### Exercise aim:
If a line of the material holds the string "options", please copy it.

### Records supplied:
════════════════════
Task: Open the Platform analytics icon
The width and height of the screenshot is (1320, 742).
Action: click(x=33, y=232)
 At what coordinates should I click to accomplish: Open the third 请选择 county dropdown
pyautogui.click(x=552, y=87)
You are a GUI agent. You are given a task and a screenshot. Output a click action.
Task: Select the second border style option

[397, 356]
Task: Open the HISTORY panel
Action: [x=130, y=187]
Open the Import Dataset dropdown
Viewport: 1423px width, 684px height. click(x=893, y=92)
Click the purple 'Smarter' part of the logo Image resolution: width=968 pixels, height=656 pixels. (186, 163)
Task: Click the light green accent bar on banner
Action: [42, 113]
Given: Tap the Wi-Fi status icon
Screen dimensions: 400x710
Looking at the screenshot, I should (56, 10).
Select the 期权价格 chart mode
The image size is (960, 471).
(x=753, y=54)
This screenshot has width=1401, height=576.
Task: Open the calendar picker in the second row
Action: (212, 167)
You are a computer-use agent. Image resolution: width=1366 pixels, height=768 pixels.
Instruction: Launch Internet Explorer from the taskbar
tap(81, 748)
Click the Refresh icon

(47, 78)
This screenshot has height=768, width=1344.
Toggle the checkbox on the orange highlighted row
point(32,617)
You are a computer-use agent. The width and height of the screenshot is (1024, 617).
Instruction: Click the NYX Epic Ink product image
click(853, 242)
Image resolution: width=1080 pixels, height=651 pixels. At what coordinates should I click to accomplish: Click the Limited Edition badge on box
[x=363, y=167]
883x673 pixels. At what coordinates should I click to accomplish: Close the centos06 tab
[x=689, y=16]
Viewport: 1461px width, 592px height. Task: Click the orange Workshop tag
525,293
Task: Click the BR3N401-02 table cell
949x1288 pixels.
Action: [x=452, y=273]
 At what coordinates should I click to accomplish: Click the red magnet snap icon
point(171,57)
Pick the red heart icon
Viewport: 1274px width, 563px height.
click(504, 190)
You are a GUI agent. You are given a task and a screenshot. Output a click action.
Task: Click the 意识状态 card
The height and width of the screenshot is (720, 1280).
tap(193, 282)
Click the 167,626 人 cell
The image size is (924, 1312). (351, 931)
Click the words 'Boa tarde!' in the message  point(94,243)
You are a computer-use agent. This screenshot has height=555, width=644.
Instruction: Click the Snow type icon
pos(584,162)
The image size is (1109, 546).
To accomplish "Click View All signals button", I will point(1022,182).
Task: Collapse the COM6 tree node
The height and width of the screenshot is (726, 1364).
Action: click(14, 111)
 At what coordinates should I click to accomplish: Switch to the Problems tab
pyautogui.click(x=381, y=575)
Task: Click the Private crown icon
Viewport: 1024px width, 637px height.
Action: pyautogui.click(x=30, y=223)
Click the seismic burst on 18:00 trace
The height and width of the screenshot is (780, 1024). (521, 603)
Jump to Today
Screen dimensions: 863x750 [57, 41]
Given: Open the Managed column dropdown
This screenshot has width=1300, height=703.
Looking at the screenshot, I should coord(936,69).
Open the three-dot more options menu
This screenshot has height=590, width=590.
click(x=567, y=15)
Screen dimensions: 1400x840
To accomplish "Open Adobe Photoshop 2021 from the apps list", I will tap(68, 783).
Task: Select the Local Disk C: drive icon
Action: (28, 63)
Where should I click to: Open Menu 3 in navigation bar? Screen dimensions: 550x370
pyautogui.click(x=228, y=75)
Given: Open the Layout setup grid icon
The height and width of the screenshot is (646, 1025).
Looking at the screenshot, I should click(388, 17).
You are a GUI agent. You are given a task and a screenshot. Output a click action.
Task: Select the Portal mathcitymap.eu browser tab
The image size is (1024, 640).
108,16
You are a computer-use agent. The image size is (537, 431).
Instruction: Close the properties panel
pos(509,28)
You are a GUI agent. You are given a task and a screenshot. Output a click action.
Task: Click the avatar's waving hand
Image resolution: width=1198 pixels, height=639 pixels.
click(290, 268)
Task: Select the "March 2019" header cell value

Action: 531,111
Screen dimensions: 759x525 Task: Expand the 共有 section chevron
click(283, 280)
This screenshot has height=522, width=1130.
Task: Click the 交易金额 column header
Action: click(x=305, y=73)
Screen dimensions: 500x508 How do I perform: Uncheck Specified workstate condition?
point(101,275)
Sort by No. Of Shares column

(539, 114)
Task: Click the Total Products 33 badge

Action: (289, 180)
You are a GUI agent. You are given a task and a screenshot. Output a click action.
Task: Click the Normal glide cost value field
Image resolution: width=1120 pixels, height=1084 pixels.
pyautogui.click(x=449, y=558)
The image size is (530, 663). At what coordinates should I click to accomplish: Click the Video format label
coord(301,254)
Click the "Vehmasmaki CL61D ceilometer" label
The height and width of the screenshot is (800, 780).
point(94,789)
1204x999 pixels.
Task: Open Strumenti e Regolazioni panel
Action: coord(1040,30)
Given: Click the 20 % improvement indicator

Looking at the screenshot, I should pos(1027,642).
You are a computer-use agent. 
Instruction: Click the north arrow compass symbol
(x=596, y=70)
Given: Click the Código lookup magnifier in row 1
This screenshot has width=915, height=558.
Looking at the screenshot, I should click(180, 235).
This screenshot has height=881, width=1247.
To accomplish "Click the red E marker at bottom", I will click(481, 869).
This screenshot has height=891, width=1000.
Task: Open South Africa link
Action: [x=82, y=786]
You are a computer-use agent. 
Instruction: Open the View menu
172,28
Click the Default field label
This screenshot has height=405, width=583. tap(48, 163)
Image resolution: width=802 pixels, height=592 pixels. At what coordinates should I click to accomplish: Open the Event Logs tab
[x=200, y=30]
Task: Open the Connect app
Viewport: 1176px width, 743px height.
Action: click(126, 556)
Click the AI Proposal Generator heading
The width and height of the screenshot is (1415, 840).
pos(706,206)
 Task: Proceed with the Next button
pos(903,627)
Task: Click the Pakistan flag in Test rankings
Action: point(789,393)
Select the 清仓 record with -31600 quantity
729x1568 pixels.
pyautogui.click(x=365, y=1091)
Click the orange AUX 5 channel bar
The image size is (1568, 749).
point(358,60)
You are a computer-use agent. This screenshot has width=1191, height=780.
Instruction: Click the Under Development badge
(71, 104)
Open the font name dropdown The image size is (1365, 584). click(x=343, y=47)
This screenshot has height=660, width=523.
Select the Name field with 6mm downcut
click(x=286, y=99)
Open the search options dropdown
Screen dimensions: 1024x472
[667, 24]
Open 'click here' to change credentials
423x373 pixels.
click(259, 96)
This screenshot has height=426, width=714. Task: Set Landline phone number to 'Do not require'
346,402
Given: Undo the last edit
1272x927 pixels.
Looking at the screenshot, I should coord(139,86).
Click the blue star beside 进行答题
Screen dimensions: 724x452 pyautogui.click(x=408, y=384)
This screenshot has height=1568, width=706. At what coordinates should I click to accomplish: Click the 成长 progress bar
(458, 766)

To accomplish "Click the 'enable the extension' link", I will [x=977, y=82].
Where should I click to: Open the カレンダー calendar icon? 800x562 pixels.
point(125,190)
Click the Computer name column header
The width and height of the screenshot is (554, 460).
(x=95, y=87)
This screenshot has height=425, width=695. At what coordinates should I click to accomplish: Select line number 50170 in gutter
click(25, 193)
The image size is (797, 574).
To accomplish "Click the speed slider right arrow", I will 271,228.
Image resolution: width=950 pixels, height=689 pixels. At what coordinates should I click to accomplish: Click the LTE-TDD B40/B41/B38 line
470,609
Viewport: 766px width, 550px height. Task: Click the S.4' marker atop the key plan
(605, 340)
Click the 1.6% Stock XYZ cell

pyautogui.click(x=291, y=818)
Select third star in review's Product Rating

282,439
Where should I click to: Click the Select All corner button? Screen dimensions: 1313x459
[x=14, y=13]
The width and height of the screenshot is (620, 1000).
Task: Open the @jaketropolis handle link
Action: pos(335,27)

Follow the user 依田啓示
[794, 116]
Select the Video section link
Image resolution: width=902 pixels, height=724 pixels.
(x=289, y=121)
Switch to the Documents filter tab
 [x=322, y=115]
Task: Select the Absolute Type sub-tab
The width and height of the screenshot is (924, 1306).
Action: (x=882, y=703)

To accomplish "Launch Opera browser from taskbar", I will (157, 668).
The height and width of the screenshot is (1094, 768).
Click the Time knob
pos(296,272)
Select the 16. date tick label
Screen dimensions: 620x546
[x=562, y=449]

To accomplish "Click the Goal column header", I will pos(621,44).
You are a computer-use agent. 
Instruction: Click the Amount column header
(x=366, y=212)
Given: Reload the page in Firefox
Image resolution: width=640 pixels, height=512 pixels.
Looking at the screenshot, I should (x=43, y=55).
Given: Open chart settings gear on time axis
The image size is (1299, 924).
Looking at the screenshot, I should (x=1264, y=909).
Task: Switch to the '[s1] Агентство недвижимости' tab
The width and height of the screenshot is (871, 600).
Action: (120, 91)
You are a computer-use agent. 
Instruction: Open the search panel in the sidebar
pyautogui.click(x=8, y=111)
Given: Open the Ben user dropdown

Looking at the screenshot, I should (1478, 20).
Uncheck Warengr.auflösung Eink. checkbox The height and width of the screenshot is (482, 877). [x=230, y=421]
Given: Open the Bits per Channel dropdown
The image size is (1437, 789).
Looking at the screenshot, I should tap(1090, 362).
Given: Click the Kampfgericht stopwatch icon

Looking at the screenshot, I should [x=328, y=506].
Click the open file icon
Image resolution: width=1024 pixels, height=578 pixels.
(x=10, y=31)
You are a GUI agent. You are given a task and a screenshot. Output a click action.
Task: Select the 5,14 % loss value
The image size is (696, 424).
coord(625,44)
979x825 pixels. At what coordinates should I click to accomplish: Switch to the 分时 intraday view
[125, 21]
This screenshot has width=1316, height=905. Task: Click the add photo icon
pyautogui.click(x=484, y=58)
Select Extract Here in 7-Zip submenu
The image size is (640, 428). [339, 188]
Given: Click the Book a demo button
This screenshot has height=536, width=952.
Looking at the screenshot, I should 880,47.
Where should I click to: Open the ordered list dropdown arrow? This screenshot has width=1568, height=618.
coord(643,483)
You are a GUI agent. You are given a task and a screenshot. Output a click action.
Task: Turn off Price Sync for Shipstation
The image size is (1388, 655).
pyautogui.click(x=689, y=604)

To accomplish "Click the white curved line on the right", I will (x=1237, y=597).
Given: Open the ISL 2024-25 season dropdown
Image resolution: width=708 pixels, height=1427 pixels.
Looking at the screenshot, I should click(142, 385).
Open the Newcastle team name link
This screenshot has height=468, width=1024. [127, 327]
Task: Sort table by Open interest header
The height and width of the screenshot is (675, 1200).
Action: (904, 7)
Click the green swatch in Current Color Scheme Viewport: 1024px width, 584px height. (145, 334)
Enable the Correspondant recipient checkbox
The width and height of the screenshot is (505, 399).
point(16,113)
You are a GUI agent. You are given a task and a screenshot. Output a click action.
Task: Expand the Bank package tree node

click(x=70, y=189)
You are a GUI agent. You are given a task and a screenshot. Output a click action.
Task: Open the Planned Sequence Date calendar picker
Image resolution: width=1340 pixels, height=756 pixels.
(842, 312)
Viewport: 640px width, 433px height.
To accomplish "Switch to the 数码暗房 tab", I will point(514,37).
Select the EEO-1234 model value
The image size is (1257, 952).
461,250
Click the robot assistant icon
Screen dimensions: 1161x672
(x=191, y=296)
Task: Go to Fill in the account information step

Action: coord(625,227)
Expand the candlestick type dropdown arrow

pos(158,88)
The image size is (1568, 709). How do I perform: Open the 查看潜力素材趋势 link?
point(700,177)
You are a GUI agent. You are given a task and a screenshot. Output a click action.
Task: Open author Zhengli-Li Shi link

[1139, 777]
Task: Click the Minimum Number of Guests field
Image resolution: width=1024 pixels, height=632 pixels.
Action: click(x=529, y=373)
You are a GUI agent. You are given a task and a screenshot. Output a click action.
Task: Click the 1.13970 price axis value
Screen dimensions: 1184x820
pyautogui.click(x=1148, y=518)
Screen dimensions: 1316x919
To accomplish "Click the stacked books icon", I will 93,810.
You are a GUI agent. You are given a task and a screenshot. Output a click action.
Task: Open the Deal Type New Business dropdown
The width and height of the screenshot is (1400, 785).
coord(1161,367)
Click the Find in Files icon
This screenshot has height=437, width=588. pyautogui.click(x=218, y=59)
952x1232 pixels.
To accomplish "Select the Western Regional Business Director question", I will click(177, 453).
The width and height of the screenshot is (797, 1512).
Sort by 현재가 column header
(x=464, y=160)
════════════════════
### Completed exercise:
Open the three-dot more options menu
Open the search options dropdown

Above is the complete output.